An example of the configuration is shown below:

kind: smtp
version: v2
metadata:
  name: smtp
spec:
  host: smtp.host
  port: <smtp port> # 465 by default
  username: <username>
  password: <password>
---
kind: alerttarget
version: v2
metadata:
  name: email-alerts
spec:
  email: triage@example.com # Email address of the alert recipient

Creating these resources will accordingly update and reload Kapacitor configuration:

$ gravity resource create -f smtp.yaml

In order to view the current SMTP settings or alert target:

$ gravity resource get smtp
$ gravity resource get alerttarget

Only a single alert target can be configured. To remove the current alert target, you can execute the following kapacitor command inside the designated pod:

$ kapacitor delete alerttarget email-alerts 

Testing Kapacitor Email Configuration

To test a Kapacitor SMTP configuration you can execute the following:

$ kubectl exec -n monitoring $POD_ID -c kapacitor -- /bin/bash -c "kapacitor service-tests smtp"

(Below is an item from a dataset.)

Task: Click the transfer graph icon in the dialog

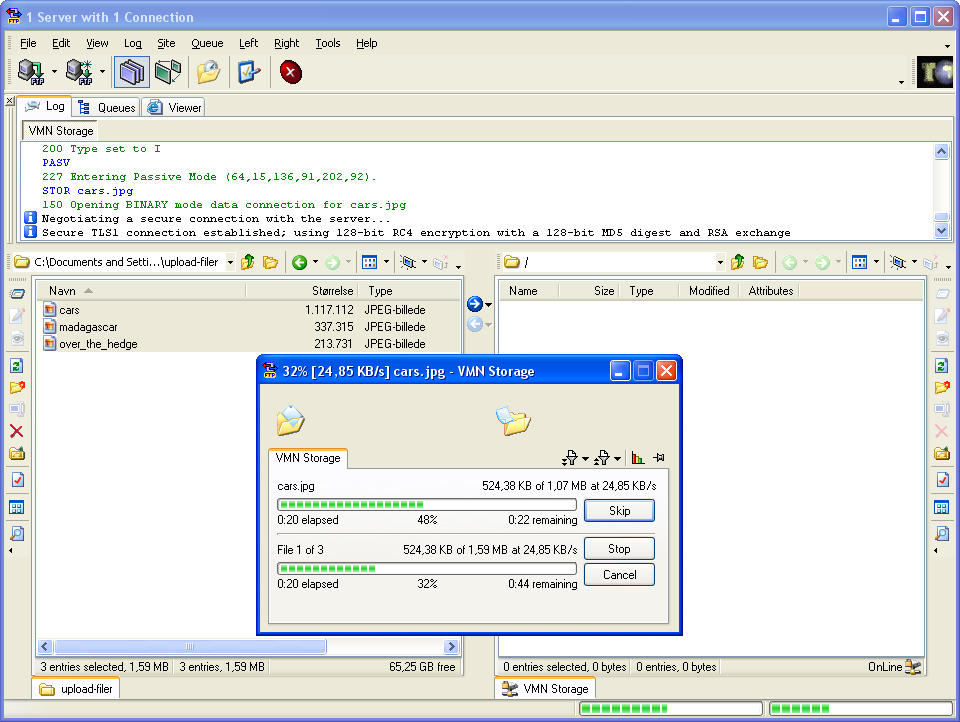Action: tap(638, 458)
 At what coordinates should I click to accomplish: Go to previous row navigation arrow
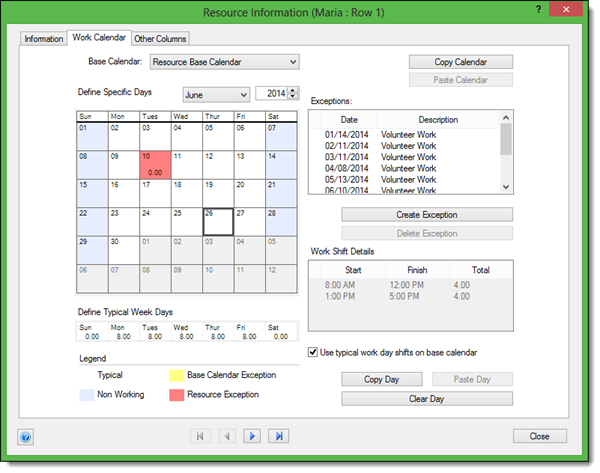click(x=225, y=436)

If the settings are set up appropriately, the recipient should receive an email with the subject “test subject”.

Kapacitor Custom Alerts

Creating new alerts is as easy as using another Gravity resource of type alert. The alerts are written in TICKscript and are automatically detected, loaded, and enabled for Gravity Monitoring and Alerts system.

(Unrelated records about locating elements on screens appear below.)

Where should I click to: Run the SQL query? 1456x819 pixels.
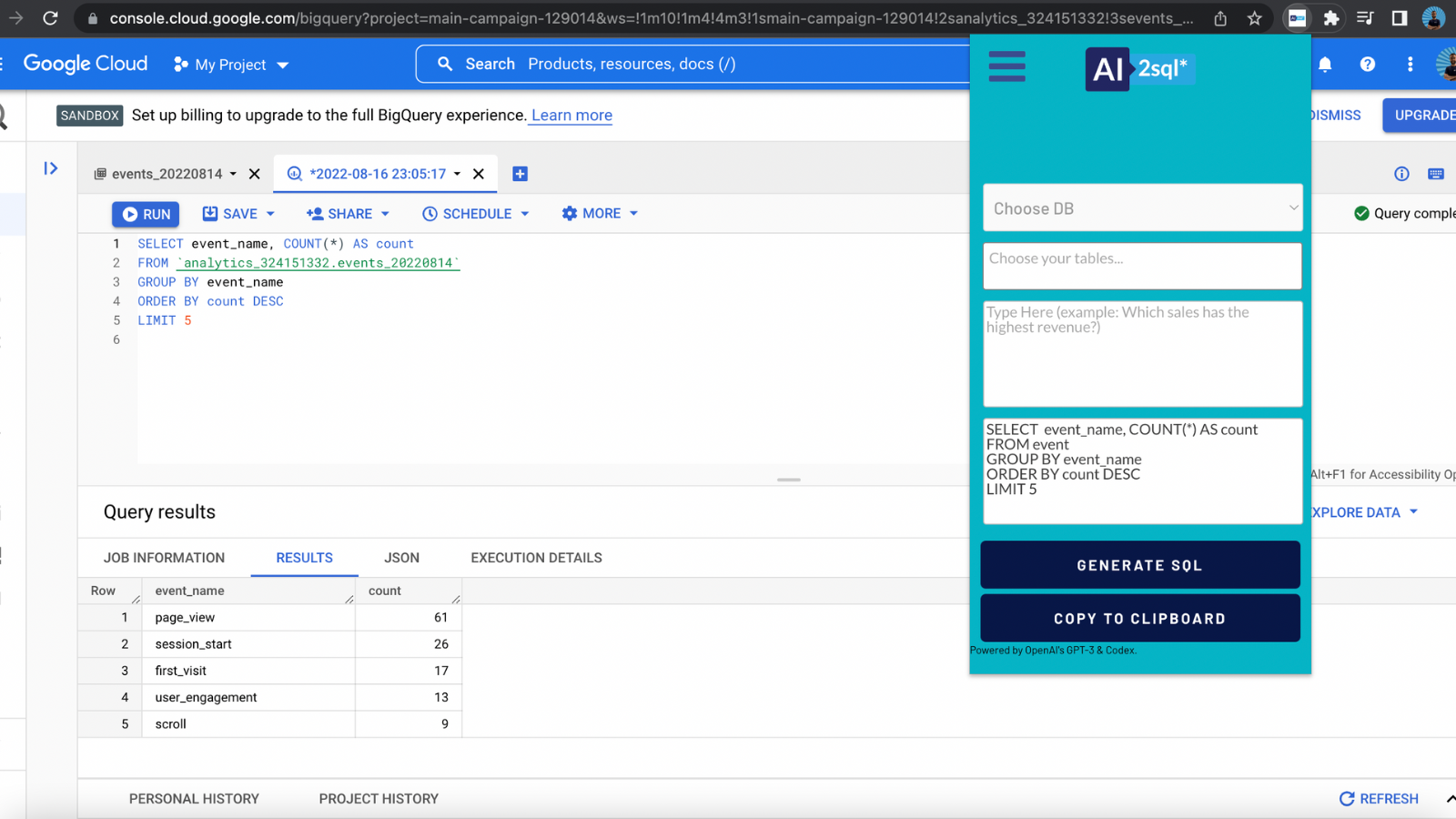click(x=145, y=213)
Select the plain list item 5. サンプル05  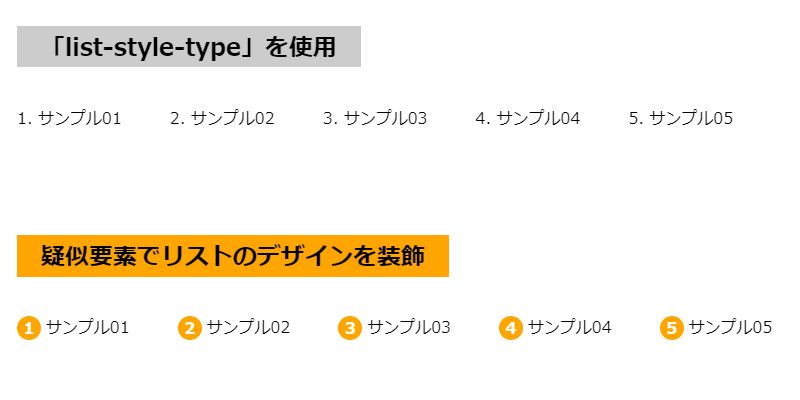pos(681,118)
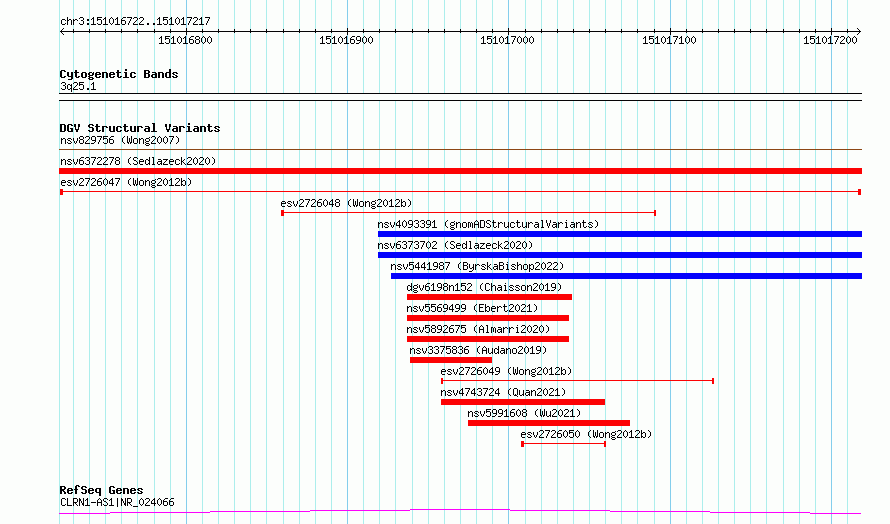Click the left arrow on the coordinate ruler
The image size is (890, 524).
tap(63, 32)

For demonstration purposes let’s define an alert that always fires:

kind: alert
version: v2
metadata:
  name: my-formula
spec:
  formula: |
    var period = 5m
    var every = 1m
    var warnRate = 2
    var warnReset = 1
    var usage_rate = stream
        |from()
            .measurement('cpu/usage_rate')
            .groupBy('nodename')
            .where(lambda: "type" == 'node')
        |window()
            .period(period)
            .every(every)
    var cpu_total = stream
        |from()
            .measurement('cpu/node_capacity')
            .groupBy('nodename')
            .where(lambda: "type" == 'node')
        |window()
            .period(period)
            .every(every)
    var percent_used = usage_rate
        |join(cpu_total)
            .as('usage_rate', 'total')
            .tolerance(30s)
            .streamName('percent_used')
        |eval(lambda: (float("usage_rate.value") * 100.0) / float("total.value"))
            .as('percent_usage')
        |mean('percent_usage')
            .as('avg_percent_used')
    var trigger = percent_used
        |alert()
            .message('{{ .Level}} / Node {{ index .Tags "nodename" }} has high cpu usage: {{ index .Fields "avg_percent_used" }}%')
            .warn(lambda: "avg_percent_used" > warnRate)
            .warnReset(lambda: "avg_percent_used" < warnReset)
            .stateChangesOnly()
            .details('''
    <b>{{ .Message }}</b>
    <p>Level: {{ .Level }}</p>
    <p>Nodename: {{ index .Tags "nodename" }}</p>
    <p>Usage: {{ index .Fields "avg_percent_used"  | printf "%0.2f" }}%</p>
    ''')
            .email()
            .log('/var/lib/kapacitor/logs/high_cpu.log')
            .mode(0644)

And create it :

$ gravity resource create -f formula.yaml

Custom alerts are being monitored by another “watcher” type of service that runs inside the Kapacitor pod:

$ kubectl -nmonitoring logs kapacitor-68f6d76878-8m26x watcher
time="2020-01-24T06:18:10Z" level=info msg="Detected event ADDED for configmap \"my-formula\"" label="monitoring in (alert)" watch=configmap

We can confirm the alert is running checking the logs after a few seconds:

$ kubectl -nmonitoring exec -ti kapacitor-68f6d76878-8m26x -c kapacitor cat -- /var/lib/kapacitor/logs/high_cpu.log
{"id":"percent_used:nodename=10.0.2.15","message":"WARNING / Node 10.0.2.15 has high cpu usage: 15%","details":"\n\u003cb\u003eWARNING / Node 10.0.2.15 has high cpu usage: 15%\u003c/b\u003e\n\u003cp\u003eLevel: WARNING\u003c/p\u003e\n\u003cp\u003eNodename: 10.0.2.15\u003c/p\u003e\n\u003cp\u003eUsage: 15.00%\u003c/p\u003e\n","time":"2020-01-24T06:30:00Z","duration":0,"level":"WARNING","data":{"series":[{"name":"percent_used","tags":{"nodename":"10.0.2.15"},"columns":["time","avg_percent_used"],"values":[["2020-01-24T06:30:00Z",15]]}]},"previousLevel":"OK","recoverable":true}

To view all currently configured custom alerts you can run:

$ gravity resource get alert my-formula

In order to remove a specific alert you can execute the following kapacitor command inside the designated pod:

$ kapacitor delete alert my-formula

This concludes our monitoring training.